Instructions to follow:
Can you repeat, word for word, the part of the Patna HC article that opens with the words containing "Patna HC sets" and closes with "Arms Act, 1959."?

Patna HC sets precedent in custodial torture cases
On April 23, the Patna HC ordered the State to pay compensation to a victim of police abuse in Dinesh Singh v. State of Bihar and Ors. Here, the petitioner was the father of a young boy who had been arrested from the Siwan district court by the police on July 4, 2017, at 2:30 PM, with a case registered under Sections 326, 307, and 34 of the Penal Code, 1860 and Section 27 of the Arms Act, 1959.
Subsequently, he was taken to the Muffasil police station and kept in custody. According to the police, he suddenly complained of breathing problems and was taken to the doctor at 5:00 PM, where eight injuries caused by blunt and hard substances were recorded. As the victim’s condition deteriorated, he was shifted to the Patna Medical College and Hospital where he was treated till July 7, 2017. Meanwhile, on July 5, the victim had lodged a complaint citing police torture and custodial violence. On July 8, when he was produced before the magistrate, he orally mentioned the torture and showed his wounds to the magistrate, however, the magistrate merely remanded him to judicial custody and directed the medical officer to treat him well. The victim was finally acquitted in the case on February 29, 2020.

Recorded data:
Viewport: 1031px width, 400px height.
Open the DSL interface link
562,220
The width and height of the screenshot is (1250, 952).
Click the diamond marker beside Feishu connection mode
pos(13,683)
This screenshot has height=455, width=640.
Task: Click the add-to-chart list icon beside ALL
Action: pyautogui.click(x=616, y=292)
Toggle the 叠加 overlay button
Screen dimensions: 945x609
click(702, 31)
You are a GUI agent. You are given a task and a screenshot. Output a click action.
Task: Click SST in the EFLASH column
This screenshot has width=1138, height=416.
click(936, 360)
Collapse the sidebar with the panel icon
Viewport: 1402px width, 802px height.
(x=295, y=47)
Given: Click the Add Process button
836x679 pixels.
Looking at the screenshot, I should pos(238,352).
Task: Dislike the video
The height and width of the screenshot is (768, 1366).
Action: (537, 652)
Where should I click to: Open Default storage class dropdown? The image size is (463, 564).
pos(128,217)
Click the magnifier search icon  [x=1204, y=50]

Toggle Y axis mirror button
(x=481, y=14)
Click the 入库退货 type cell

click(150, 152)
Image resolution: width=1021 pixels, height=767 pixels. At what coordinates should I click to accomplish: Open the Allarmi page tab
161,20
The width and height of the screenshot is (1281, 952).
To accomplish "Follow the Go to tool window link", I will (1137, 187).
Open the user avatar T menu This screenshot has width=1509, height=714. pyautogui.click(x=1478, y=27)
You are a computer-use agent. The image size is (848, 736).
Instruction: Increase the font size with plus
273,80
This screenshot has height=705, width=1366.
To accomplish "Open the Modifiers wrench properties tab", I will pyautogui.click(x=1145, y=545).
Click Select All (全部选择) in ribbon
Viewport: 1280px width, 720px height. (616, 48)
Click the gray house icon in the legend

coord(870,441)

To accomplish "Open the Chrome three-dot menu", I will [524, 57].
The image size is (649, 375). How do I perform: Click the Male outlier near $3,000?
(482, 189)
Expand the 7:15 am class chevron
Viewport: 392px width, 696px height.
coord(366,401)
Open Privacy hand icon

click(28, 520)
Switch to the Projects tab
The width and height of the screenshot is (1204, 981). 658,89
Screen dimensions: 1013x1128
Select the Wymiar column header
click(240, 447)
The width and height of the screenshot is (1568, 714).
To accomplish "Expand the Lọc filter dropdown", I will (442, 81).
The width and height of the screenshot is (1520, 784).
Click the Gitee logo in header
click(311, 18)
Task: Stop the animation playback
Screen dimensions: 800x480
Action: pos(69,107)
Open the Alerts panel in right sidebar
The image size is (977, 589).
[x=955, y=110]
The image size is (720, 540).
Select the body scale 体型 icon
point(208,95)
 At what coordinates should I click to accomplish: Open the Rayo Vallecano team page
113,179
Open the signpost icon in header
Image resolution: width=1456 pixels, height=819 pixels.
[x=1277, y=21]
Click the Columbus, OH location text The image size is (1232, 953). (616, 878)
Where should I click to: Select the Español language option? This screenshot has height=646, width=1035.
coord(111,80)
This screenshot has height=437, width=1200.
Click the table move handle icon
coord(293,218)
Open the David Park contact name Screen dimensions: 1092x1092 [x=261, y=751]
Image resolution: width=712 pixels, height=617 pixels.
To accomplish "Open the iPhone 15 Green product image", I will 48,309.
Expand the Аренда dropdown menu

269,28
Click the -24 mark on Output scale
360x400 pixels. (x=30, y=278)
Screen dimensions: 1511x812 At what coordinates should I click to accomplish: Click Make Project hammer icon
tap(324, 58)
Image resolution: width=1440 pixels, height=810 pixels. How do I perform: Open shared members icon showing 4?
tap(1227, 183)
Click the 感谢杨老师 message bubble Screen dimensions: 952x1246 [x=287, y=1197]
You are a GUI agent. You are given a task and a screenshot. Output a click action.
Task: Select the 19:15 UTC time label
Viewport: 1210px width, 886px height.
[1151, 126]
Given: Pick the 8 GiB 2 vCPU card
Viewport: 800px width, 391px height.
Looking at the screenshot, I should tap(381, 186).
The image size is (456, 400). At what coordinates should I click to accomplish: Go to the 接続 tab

Worked solution:
Patna HC sets precedent in custodial torture cases
On April 23, the Patna HC ordered the State to pay compensation to a victim of police abuse in Dinesh Singh v. State of Bihar and Ors. Here, the petitioner was the father of a young boy who had been arrested from the Siwan district court by the police on July 4, 2017, at 2:30 PM, with a case registered under Sections 326, 307, and 34 of the Penal Code, 1860 and Section 27 of the Arms Act, 1959.